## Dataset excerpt
◇ ◇ ◇ ◇ ◇
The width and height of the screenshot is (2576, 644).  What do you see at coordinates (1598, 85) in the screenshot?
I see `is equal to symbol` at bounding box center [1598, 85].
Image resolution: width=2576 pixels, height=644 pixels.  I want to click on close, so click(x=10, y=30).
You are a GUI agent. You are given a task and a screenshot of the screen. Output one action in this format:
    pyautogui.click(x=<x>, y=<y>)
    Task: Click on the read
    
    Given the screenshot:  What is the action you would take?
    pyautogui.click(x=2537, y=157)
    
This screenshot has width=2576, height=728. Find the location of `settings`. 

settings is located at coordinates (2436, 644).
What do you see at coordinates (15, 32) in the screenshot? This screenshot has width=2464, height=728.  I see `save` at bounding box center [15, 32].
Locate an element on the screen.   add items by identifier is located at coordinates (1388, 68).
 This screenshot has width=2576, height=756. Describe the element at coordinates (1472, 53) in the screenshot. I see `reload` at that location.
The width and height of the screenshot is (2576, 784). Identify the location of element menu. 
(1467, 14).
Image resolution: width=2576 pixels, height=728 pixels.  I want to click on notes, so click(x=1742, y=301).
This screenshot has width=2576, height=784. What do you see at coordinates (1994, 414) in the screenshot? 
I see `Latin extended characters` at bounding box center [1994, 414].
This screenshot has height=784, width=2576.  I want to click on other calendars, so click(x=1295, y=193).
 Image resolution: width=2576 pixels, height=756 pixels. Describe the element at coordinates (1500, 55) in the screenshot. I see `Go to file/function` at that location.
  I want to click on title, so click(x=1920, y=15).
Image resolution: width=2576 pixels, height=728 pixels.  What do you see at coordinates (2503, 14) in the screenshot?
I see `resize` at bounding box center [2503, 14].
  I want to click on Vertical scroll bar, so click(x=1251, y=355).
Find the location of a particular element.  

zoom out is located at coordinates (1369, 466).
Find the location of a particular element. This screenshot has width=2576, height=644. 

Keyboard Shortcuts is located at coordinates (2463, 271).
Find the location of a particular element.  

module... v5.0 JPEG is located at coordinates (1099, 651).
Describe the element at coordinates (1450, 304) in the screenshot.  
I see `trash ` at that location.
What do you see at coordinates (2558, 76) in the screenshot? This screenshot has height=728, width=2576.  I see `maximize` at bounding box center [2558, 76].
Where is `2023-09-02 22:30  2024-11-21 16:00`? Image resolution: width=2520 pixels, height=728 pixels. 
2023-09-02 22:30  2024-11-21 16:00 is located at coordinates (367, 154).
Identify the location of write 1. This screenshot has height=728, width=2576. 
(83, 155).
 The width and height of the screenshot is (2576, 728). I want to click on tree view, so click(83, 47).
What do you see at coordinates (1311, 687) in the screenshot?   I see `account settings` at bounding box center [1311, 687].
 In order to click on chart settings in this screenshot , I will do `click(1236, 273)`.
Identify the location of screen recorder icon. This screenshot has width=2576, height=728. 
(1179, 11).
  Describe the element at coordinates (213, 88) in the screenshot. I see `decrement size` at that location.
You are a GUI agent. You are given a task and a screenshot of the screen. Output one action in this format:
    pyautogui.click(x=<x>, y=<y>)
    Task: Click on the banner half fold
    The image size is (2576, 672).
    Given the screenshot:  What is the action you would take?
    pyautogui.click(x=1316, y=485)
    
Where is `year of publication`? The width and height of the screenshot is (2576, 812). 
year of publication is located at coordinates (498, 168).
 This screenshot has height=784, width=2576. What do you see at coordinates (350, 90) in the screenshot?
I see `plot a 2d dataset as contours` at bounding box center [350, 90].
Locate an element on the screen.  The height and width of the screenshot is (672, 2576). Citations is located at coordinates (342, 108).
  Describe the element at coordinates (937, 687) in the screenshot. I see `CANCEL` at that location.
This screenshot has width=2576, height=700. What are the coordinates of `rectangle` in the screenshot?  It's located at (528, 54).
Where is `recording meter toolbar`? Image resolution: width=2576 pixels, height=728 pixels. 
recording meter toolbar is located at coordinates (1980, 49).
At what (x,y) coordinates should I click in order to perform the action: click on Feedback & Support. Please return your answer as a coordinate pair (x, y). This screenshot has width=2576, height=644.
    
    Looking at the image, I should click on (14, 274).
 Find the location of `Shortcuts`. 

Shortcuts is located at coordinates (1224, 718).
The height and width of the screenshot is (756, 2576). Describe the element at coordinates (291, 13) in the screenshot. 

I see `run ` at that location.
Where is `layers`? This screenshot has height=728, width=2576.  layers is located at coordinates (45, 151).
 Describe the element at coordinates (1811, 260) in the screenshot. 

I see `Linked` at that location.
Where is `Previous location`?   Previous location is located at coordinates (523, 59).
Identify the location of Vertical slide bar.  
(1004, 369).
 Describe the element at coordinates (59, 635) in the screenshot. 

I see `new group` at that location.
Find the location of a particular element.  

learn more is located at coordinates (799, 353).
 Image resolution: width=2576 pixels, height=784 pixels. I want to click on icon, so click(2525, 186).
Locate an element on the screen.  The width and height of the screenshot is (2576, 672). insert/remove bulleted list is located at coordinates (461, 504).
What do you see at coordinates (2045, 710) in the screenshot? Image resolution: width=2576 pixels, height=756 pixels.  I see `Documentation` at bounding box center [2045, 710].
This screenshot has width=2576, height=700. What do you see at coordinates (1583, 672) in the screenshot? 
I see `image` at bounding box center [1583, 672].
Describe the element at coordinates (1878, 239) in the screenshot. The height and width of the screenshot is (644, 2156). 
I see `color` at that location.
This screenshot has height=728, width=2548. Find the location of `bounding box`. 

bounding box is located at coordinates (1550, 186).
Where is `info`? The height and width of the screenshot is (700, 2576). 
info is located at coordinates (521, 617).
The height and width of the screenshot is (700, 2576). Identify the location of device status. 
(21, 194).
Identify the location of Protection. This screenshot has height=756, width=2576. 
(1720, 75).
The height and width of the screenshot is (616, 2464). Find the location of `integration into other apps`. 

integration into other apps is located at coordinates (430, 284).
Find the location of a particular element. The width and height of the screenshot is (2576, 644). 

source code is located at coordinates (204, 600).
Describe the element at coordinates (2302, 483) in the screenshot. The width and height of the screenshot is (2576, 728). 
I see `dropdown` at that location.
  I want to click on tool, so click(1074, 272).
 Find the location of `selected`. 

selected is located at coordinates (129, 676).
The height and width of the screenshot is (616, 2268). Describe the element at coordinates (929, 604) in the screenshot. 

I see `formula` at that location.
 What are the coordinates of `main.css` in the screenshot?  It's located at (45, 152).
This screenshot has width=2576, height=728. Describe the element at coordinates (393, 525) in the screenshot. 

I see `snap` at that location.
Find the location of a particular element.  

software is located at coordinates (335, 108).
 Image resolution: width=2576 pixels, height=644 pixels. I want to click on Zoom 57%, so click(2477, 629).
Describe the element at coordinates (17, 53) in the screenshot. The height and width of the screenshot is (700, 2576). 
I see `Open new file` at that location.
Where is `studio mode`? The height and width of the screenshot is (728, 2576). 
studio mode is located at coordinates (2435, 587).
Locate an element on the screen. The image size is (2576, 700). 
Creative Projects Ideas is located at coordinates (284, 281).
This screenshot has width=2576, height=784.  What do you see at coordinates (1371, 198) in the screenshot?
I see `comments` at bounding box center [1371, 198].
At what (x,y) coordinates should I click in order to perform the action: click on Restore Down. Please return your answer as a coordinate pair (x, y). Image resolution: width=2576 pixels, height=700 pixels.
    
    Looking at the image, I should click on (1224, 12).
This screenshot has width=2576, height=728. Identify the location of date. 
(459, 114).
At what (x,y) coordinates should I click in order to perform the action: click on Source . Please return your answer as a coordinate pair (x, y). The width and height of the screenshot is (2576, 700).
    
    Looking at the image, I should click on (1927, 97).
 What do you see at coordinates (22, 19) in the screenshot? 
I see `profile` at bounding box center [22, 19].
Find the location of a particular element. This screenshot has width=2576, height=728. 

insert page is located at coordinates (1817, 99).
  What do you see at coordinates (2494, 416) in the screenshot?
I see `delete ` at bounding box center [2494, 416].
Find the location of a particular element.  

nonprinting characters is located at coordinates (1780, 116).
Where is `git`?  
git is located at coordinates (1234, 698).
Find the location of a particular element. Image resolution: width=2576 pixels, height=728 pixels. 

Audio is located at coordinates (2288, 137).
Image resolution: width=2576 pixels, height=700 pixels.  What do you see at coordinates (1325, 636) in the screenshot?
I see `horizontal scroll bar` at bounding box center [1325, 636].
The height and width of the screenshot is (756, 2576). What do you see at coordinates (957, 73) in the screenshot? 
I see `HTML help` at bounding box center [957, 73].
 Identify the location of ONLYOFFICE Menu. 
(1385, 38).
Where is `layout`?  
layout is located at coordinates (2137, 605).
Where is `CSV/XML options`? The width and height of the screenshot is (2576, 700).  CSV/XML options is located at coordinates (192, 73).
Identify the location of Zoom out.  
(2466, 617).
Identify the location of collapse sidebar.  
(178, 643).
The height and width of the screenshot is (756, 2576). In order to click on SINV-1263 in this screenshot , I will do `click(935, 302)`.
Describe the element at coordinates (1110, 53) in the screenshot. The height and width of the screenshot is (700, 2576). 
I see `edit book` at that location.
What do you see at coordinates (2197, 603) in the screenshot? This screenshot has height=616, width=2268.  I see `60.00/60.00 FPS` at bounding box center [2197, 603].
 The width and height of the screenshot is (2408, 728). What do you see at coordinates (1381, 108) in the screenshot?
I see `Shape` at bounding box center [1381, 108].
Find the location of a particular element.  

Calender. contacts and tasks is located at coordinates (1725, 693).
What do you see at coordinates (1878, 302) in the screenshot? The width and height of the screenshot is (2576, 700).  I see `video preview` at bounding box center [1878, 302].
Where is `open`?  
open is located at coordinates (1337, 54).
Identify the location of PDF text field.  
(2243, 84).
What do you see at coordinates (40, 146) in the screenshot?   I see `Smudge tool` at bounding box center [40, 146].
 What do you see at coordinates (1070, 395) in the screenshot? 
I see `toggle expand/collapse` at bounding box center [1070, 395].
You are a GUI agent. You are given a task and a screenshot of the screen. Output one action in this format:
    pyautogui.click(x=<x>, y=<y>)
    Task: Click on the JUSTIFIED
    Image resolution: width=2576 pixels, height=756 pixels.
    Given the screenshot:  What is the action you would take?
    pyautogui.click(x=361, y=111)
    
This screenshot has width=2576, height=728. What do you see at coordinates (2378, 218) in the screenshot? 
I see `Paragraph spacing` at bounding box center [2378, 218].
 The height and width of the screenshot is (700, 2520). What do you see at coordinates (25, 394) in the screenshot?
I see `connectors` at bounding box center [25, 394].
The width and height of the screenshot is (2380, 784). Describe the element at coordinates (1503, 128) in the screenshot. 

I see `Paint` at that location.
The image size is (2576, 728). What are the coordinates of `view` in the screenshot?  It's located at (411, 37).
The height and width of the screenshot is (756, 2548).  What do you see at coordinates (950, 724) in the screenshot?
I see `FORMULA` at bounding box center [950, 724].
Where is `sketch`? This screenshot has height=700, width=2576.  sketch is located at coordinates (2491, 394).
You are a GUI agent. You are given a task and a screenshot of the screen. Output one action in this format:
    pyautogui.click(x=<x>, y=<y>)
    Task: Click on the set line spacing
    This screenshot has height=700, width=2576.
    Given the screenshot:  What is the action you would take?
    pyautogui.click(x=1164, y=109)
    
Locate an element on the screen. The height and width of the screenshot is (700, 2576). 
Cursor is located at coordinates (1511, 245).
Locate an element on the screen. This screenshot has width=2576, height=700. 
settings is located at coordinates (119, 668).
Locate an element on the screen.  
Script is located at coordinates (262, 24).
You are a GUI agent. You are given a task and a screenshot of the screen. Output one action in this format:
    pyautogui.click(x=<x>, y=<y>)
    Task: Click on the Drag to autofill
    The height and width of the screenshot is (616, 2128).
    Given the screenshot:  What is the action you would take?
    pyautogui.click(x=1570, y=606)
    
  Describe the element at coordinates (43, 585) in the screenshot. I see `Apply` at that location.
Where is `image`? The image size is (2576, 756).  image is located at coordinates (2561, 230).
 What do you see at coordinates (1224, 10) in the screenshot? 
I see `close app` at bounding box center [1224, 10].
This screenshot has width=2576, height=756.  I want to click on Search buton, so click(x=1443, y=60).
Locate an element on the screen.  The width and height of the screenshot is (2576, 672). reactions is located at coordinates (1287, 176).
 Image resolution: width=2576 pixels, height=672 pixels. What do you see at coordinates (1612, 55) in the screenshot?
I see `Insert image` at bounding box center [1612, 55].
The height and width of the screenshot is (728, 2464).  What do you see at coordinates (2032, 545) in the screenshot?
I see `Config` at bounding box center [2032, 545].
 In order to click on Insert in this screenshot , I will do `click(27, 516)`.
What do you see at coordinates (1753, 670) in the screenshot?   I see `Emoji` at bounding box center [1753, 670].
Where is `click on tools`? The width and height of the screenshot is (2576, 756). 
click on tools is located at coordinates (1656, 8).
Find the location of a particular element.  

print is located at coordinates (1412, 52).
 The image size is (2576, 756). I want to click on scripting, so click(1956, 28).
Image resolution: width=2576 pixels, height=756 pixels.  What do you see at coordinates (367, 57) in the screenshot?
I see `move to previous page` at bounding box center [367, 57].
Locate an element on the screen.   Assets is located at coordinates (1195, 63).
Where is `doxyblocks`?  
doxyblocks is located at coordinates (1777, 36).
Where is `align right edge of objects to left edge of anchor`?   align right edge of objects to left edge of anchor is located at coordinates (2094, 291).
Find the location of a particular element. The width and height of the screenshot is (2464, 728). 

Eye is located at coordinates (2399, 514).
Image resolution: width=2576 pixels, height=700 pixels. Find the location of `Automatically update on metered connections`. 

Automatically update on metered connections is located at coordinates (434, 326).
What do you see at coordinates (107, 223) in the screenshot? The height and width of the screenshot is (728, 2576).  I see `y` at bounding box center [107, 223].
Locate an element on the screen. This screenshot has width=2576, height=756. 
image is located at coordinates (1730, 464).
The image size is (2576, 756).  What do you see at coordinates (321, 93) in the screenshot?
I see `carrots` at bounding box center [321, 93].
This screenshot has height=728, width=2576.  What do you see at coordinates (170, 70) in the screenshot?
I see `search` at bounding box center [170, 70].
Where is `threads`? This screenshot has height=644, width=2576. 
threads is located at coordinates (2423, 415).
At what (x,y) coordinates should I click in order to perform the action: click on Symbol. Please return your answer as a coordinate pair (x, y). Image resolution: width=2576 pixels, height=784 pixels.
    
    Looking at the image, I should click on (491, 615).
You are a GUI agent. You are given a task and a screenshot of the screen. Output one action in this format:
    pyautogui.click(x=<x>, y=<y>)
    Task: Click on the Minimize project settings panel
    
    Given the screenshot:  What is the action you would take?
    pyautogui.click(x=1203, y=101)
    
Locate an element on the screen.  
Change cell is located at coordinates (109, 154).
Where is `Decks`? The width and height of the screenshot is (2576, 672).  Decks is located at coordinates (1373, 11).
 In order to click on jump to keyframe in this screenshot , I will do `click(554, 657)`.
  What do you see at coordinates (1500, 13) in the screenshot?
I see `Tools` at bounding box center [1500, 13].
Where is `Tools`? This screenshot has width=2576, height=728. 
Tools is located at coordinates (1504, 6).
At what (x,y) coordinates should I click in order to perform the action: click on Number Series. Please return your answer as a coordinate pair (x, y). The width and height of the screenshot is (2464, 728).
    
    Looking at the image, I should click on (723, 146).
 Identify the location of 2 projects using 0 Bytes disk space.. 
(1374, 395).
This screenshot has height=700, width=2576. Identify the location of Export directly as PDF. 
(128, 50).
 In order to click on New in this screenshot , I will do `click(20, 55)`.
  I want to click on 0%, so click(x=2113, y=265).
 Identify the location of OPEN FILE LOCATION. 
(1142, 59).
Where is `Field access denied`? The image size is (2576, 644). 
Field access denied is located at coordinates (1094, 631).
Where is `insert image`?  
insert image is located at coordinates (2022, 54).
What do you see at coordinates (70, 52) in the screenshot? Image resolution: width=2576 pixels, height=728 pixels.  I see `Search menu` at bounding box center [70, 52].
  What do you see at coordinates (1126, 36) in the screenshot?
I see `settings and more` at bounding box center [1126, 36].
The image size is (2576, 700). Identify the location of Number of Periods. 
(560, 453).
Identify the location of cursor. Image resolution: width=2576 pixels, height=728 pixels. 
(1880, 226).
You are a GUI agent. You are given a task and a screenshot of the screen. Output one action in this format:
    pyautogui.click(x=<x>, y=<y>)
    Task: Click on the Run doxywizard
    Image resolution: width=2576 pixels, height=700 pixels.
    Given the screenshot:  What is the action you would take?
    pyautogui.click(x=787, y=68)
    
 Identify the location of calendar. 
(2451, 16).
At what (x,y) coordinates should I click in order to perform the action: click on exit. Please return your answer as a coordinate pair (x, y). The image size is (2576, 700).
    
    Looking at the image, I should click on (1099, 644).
◇ ◇ ◇ ◇ ◇
## Exercise prompt
Rewrite the entries from the line containing "What do you see at coordinates (1070, 395)" through the line containing "pyautogui.click(x=361, y=111)", putting "CENTERED" in place of "JUSTIFIED" and leaving everything else as it is.

## Worked solution
 What do you see at coordinates (1070, 395) in the screenshot? 
I see `toggle expand/collapse` at bounding box center [1070, 395].
You are a GUI agent. You are given a task and a screenshot of the screen. Output one action in this format:
    pyautogui.click(x=<x>, y=<y>)
    Task: Click on the CENTERED
    Image resolution: width=2576 pixels, height=756 pixels.
    Given the screenshot:  What is the action you would take?
    pyautogui.click(x=361, y=111)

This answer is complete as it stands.